Non solo "tolleranza zero", ma occupazione militare di un territorio come se si trattasse di una zona straniera, al punto di richiamare ed impiegare truppe veterane dell'Iraq.
Il ghetto non solo fa ancora paura ma, non essendo più funzionale alle politiche di sfruttamento e controllo, diventa una realtà semplicemente da eliminare: succede negli Usa, ma la stessa logica la ritroviamo pure nelle città italiane, continuamente teatro di "bonifiche" forzate di aree, campi, caseggiati, quartieri ritenuti a rischio.
Solitamente, le ipocrite amministrazioni locali e le istituzioni statali motivano tali provvedimenti come misure sociali contro l'emarginazione, l'illegalità e il degrado, ma il copione vede ogni volta in azione ruspe, manganelli e deportazioni.
Una volta, il ghetto serviva anche ai capitalisti, in quanto assolveva alla funzione di serbatoio per le fasce più disastrate dell'esercito industriale di riserva, fornendo forza-lavoro a basso prezzo da impiegare contro la più agguerrita working class.
Ormai però, nella società del neoliberismo e delle crisi permanenti, l'utilità economica del ghetto è andata svanendo, rimanendo soltanto un problema sul piano del controllo.
D'altra parte in quella che è stata definita "workfare society" il principale meccanismo d'integrazione è il lavoro (basti vedere le leggi che prevedono la "regolarizzazione" dei migranti attraverso il loro contratto lavorativo): chi è fuori dal mercato del lavoro difficilmente vi rientrerà e così è tagliato fuori dai più elementari diritti di cittadinanza. La "tolleranza zero" interviene così per togliere di mezzo gli esclusi, i devianti e i nuovi "asociali", infatti la repressione e la carcerazione non riguardano più infatti soltanto i "criminali", ossia quanti sono ritenuti colpevoli di aver violato la legge, ma si estende a macchia d'olio ai migranti, ai senza dimora, ai nomadi, ai senza reddito, compresi anziani e bambini.

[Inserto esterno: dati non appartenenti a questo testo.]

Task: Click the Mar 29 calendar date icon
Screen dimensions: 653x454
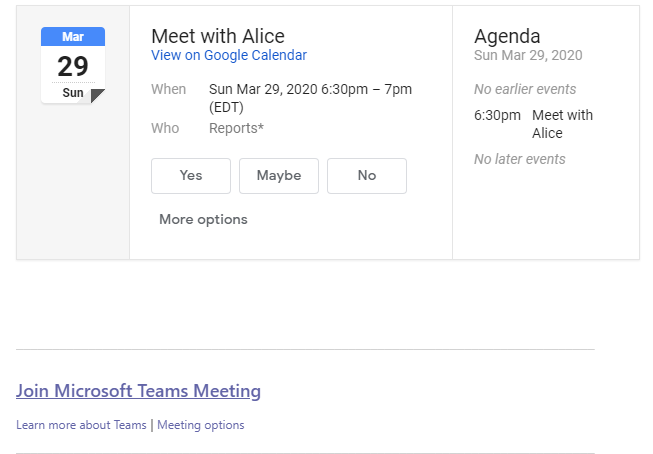Action: tap(73, 65)
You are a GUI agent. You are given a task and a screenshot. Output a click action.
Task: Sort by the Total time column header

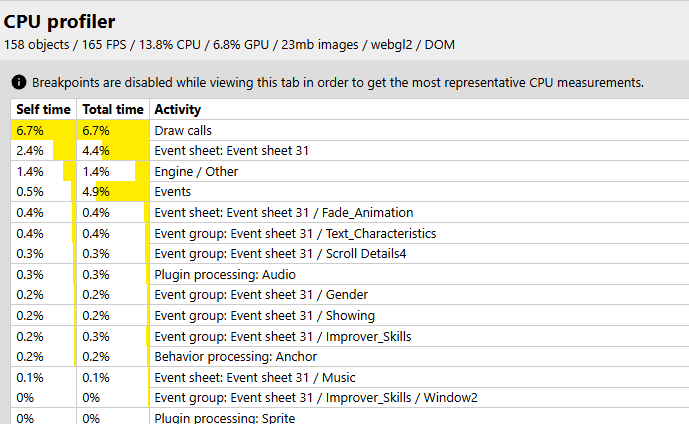tap(113, 109)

In questo c'è un evidente paradosso perché l'ideologia neoliberale che propaganda le leggi di mercato come le più giuste ed efficaci, poi è costretta a chiedere allo Stato di garantire il loro funzionamento attraverso l'uso della forza; ma è solo una contraddizione apparente, ben conoscendo l'autoritarismo insito nel liberalismo.
I ghetti originari, come gli slum o le banlieu, erano invece realtà collettive, con proprie regole, modi di essere, relazioni sociali, anche se frutto della discriminazione e dell'emarginazione di un gruppo sociale o etnico, e nonostante che il modo di autorganizzarsi del ghetto fosse inevitabilmente dipendente da questa forzata condizione di subalternità. Eppure rimaneva una dimensione collettiva, che prevedeva forme di tutela e solidarietà tra chi viveva nel ghetto. Non è infatti un caso che, nelle diverse epoche e nei diversi contesti ambientali, si può parlare di cultura del ghetto; basti pensare cosa ha significato nei secoli la ghettizzazione negli afroamericani e delle altre minoranze negli Stati Uniti, protagoniste ad esempio di innumerevoli innovazioni musicali ed espressive.

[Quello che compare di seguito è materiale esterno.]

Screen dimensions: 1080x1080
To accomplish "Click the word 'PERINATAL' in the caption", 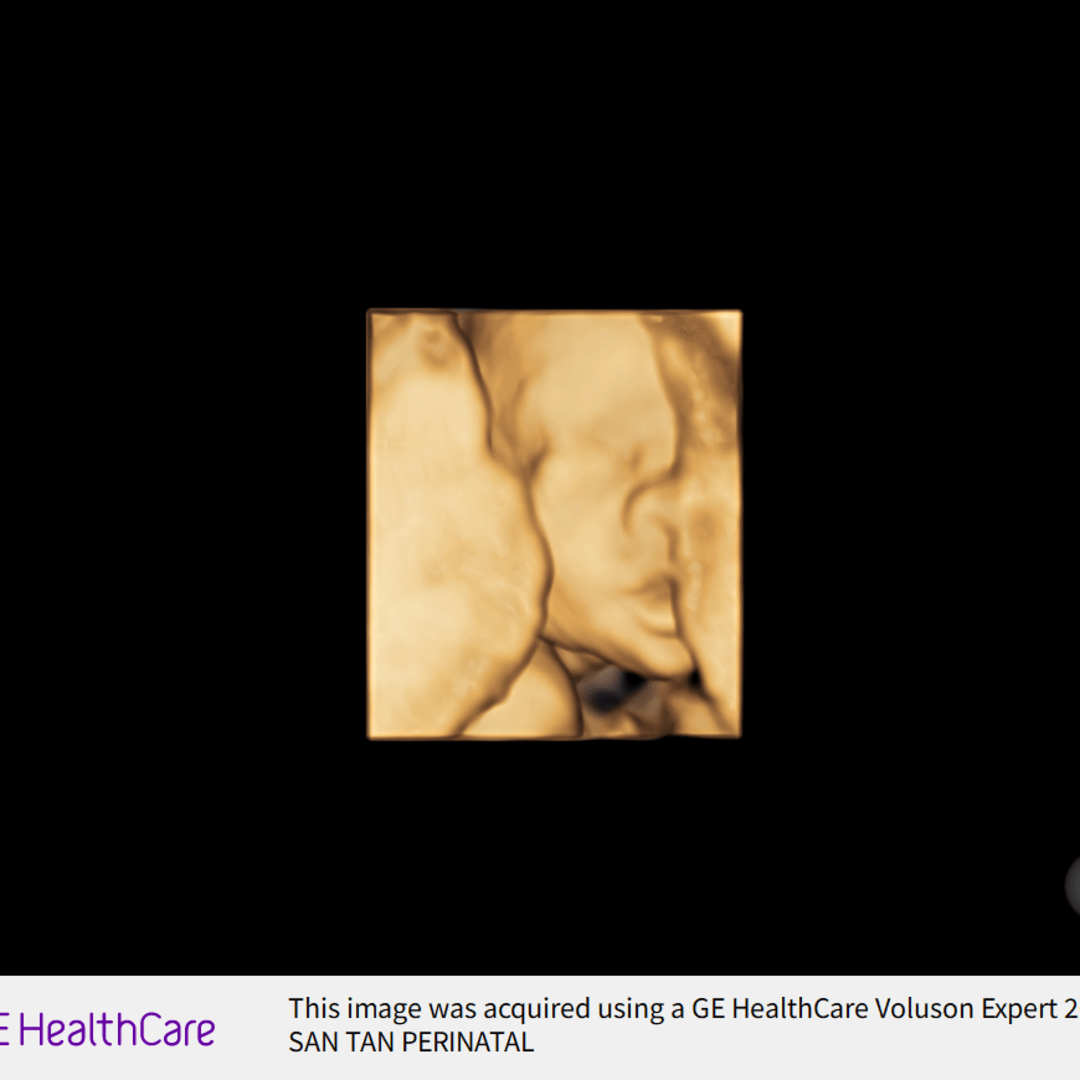I will (x=468, y=1042).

Ma oltre ad essere un laboratorio d'innovazione e comunicazione, il ghetto è stato anche la culla di rivolte ed incendi sociali che in più d'un caso hanno minacciato di uscire dai confini del ghetto stesso, per estendersi ad altri settori della società.
Un rischio, per i guardiani e i beneficiari dell'attuale ordine sociale, oggi non più accettabile.